[[ MATERIAL FOR THIS EXERCISE, beginning ]]

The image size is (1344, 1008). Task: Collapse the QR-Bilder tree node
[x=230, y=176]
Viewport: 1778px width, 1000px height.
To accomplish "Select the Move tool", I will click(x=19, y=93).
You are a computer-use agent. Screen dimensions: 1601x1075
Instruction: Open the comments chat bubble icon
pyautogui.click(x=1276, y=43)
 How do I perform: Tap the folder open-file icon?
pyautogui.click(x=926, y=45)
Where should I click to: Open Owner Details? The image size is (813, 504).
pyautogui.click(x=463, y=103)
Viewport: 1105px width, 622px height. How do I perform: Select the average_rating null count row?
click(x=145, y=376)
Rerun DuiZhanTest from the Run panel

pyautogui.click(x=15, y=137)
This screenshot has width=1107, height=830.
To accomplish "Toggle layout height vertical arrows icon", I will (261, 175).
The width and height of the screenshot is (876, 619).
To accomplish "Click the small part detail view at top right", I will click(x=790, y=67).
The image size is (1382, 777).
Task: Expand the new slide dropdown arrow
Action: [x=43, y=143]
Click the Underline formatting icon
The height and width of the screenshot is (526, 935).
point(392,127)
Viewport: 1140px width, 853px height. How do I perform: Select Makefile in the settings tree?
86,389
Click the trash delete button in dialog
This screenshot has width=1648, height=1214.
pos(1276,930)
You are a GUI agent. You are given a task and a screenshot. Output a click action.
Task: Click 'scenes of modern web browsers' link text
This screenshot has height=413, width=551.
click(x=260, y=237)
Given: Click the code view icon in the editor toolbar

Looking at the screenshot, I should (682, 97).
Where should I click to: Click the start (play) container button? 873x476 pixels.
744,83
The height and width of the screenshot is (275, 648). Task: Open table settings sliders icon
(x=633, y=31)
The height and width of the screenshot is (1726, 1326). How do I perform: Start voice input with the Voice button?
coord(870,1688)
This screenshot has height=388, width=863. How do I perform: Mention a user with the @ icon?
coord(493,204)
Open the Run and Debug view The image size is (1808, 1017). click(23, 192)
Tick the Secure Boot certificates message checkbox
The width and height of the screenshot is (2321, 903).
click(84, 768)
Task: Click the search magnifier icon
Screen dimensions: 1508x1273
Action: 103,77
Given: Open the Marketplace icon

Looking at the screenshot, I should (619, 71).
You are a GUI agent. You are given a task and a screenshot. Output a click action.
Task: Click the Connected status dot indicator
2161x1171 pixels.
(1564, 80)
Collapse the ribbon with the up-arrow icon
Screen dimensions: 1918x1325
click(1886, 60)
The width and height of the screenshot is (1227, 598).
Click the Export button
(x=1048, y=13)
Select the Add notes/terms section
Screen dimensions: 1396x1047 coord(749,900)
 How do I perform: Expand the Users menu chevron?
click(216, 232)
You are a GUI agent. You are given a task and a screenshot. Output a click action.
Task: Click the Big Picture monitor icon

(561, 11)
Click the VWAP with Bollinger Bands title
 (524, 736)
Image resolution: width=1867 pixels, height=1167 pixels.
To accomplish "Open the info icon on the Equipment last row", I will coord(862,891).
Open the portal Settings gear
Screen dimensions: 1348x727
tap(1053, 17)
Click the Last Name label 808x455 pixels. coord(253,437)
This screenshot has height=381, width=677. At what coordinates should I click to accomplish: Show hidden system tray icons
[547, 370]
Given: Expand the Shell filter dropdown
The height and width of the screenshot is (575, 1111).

[[ MATERIAL FOR THIS EXERCISE, end ]]

## PROBLEM
All lines above between those holding "The width and height of the screenshot is (1227, 598)." and "Image resolution: width=1867", inclusive, must be set down unchanged, and no other line may be included.

## WRITTEN RESPONSE
The width and height of the screenshot is (1227, 598).
Click the Export button
(x=1048, y=13)
Select the Add notes/terms section
Screen dimensions: 1396x1047 coord(749,900)
 How do I perform: Expand the Users menu chevron?
click(216, 232)
You are a GUI agent. You are given a task and a screenshot. Output a click action.
Task: Click the Big Picture monitor icon

(561, 11)
Click the VWAP with Bollinger Bands title
 (524, 736)
Image resolution: width=1867 pixels, height=1167 pixels.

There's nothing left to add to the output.